I usually categorize new episodes of the various podcasts that I am subscribed in to three groups: Group A, episodes that I know I’ll love; Group B, episodes that I’ll like but also have the potential to be quite dull, and group C, episodes that can be entertaining but primarily serve to fill silence. The same goes for Television series as well – Once a new season of a show I truly love becomes available for streaming, I usually postpone it for several weeks, or sometimes even months, prior to ultimately watching it.
There are times when I don’t remember putting off a show completely. I cannot begin to tell you the number of movies that I promised to watch the moment they became available for rent but failed to watch in the end, for the reason that I never wrote them on some “reminders” paper or app in my phone. It appears similar to hoarding, but only in my case, as opposed to trash bags and cat litter, I am storing real, enjoyable experiences.

Just lately did it ever cross my mind that such behavior is irrational and uncontrolled. What is the reason why I constantly postpone things that I am certain I’ll enjoy, the moment the opportunity becomes available to me? Why would I procrastinate with those types of activities?
In a study released in 2010 in the Journal of Marketing Research, co-authors Suzanne B. Shu and Ayelet Gneezy analyzed this precise propensity, debating that postponing both enjoyable and nasty experiences entails a comparative mental calculation. Comparing registering for an employer health-care program with booking a trip to a nearby art exhibit, Shu and Gneezy write that “the effort required to complete the activity appears small when it is far off, making it easy for a person to imagine completing it some time in the future.”
Utilizing the information they gathered from a Fortune 500 company and the Museum of Contemporary Art in San Diego, the pair of co-authors discovered that only occasionally do people go about either task unless they are handed some kind of deadline – both graphs portraying each set of data portrayed comparable surges incompletion during the last days prior to a set time frame. Obviously, one pattern is more intuitive between the two.
In the event that you wish to visit the local museum, why not simply go?

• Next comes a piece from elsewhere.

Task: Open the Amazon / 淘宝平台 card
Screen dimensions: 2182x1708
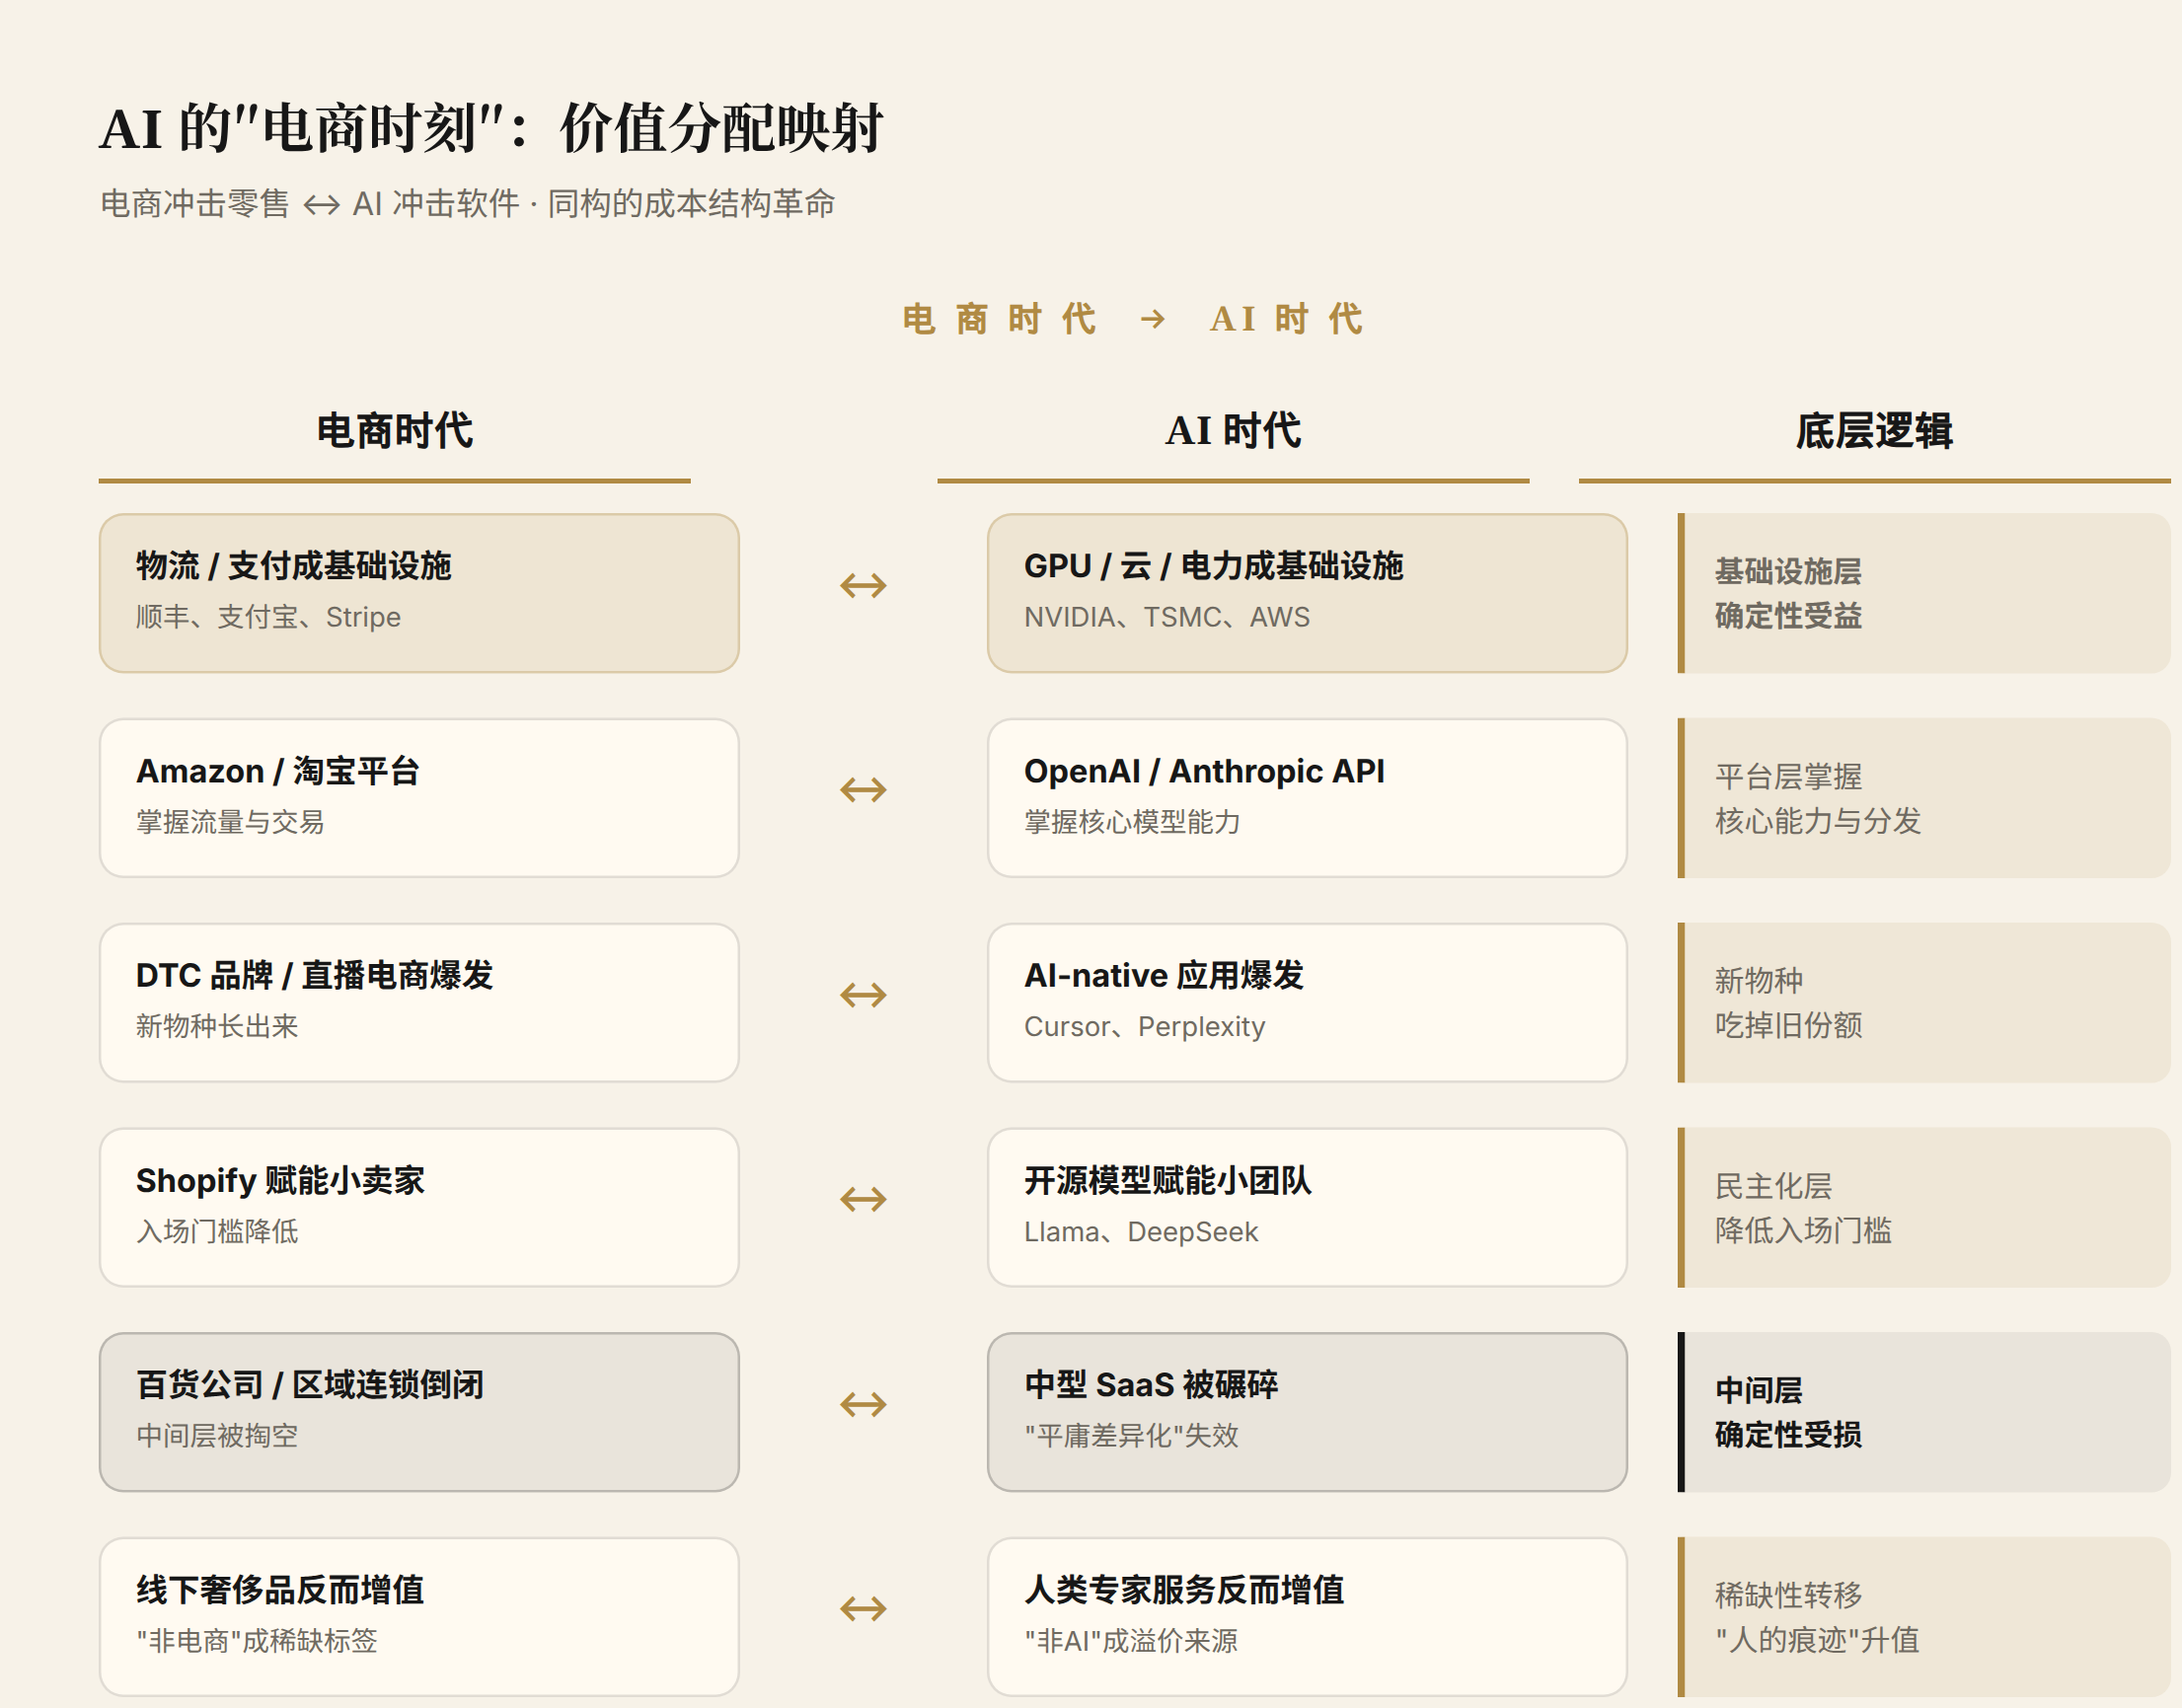Action: click(x=419, y=798)
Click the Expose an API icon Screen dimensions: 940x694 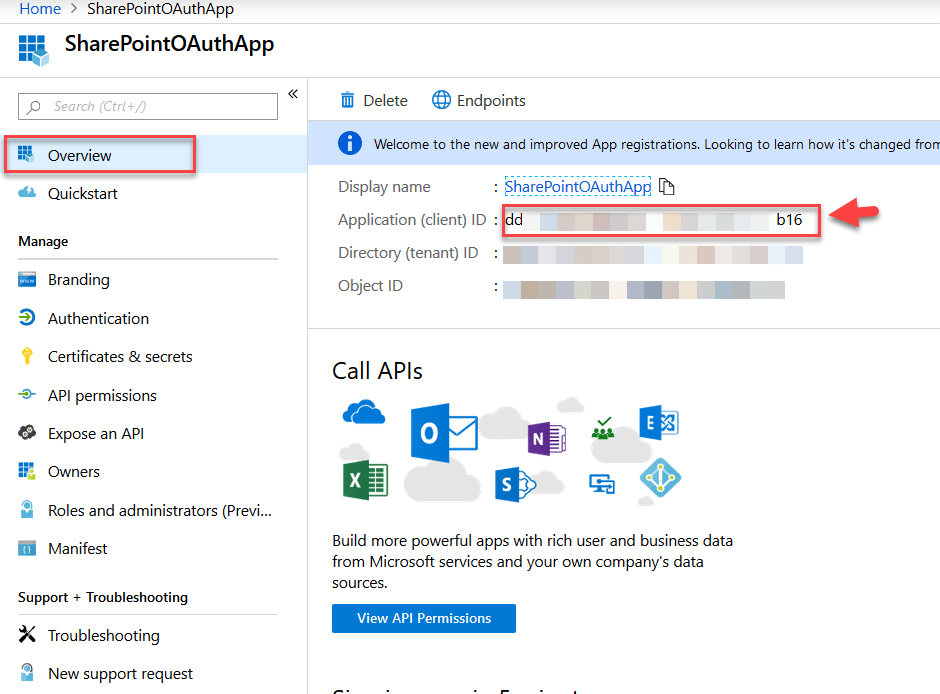pyautogui.click(x=27, y=433)

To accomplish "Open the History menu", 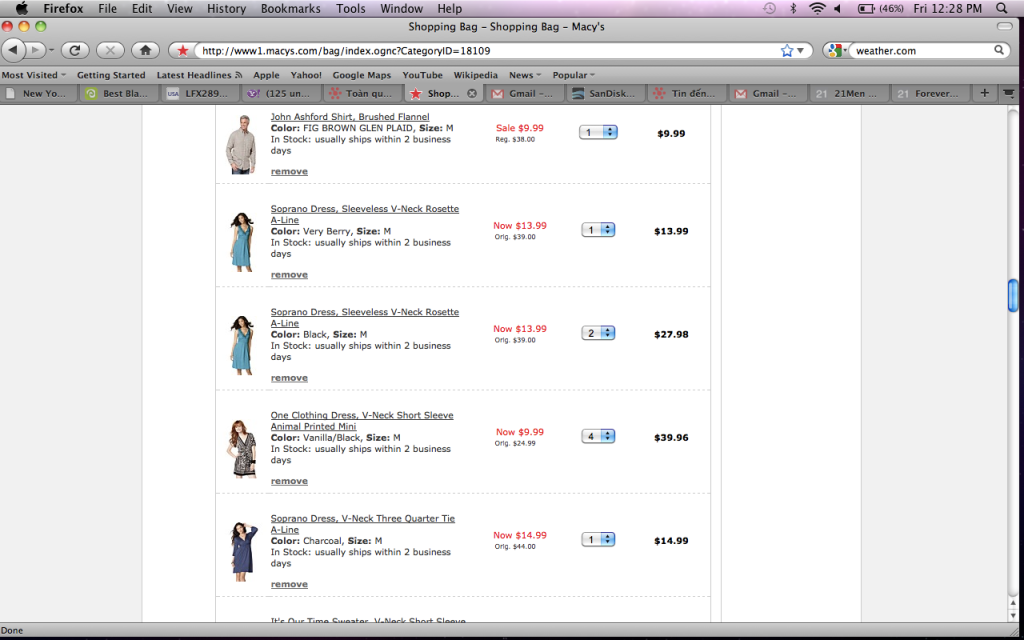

One of the primary reasons why, Gneezy, an associate professor of marketing at UC-San Diego, says, is a natural belief that scientists refer to as “resource slack,” or the perception that we will have more of a given resource (in this instance, time) in the future.
For instance, Gneezy pictures attempting to secure the necessary time to utilize a gift card for a massage. We’ll look at our schedule for the day, and it looks really bad. So does tomorrow, and actually, next week as well she explains, and constantly think “It looks like I’ll have time in two weeks from now”. But clearly, when two weeks from now arrives, You’re just as busy. And since the majority of us look at ourselves as busy the entire time, the ideal chance may never come, and thus the thing we apparently love to do consistently gets put on hold. There are also instances, similar to gift cards when the chance expires before we can even avail it.
Regardless of the item at hand does not necessarily expire, just like podcasts or books, the wanted experience may get suppressed beneath more and more piles of experiences, at which period a number of those experiences ought to be deserted. Some books stored in my cabinet will never be read, for the simple reason that there are just too many on the metaphorical — okay, literal — heap on top of them. In addition to that. We also have something called the paradox in “savoring,” the snob relative of procrastination.
The most widely known illustration regarding this paradox involves a highly-priced bottle of wine that is kept uncorked until the perfect moment. In 2007, Washington Journal columnists Dorothy J. Gaiter and John Brecher built the “Open That Bottle Night,” or OTBN, which is commemorated on the last Saturday of every February annually, openly giving us the consent to “finally drink that wine that is otherwise simply too special to open.” As someone who stores a bottle or two of fine wine and other premium spirits in my cabinet, it’s safe to say that I can very much relate to how this feels.

Gneezy further states that one other popular kind of savoring happens in our very own closets. “Last year I was in Europe and I bought boots, and I never wore them,” she says. “I was waiting for this perfect event. But they sat in my closet for a year.” The biggest issue in this situation is that the perfect moment never comes – and if it does, it comes uninvited. We tend to keep these items thinking of a certain moment in the future, perfect version of ourselves, or our lives, when the reality is we mostly stay the same, regular and flawed individuals.
After all, shares, says Gneezy, “savoring” or procrastinating pleasurable experiences can in fact diminish our subsequent pleasure of them. If the thing you are postponing is just okay, or simply quite solid, you are setting yourself up for disappointment. And regardless if that thing does not become as enjoyable as you have built yourself to look forward to, you will simply be furious on why you did not do it sooner. Life is short. Go to that new exhibition, and pop open that ‘special’ wine today, while you have the chance. As for me, I’m making haste to finally listen to my group “A” podcast shows!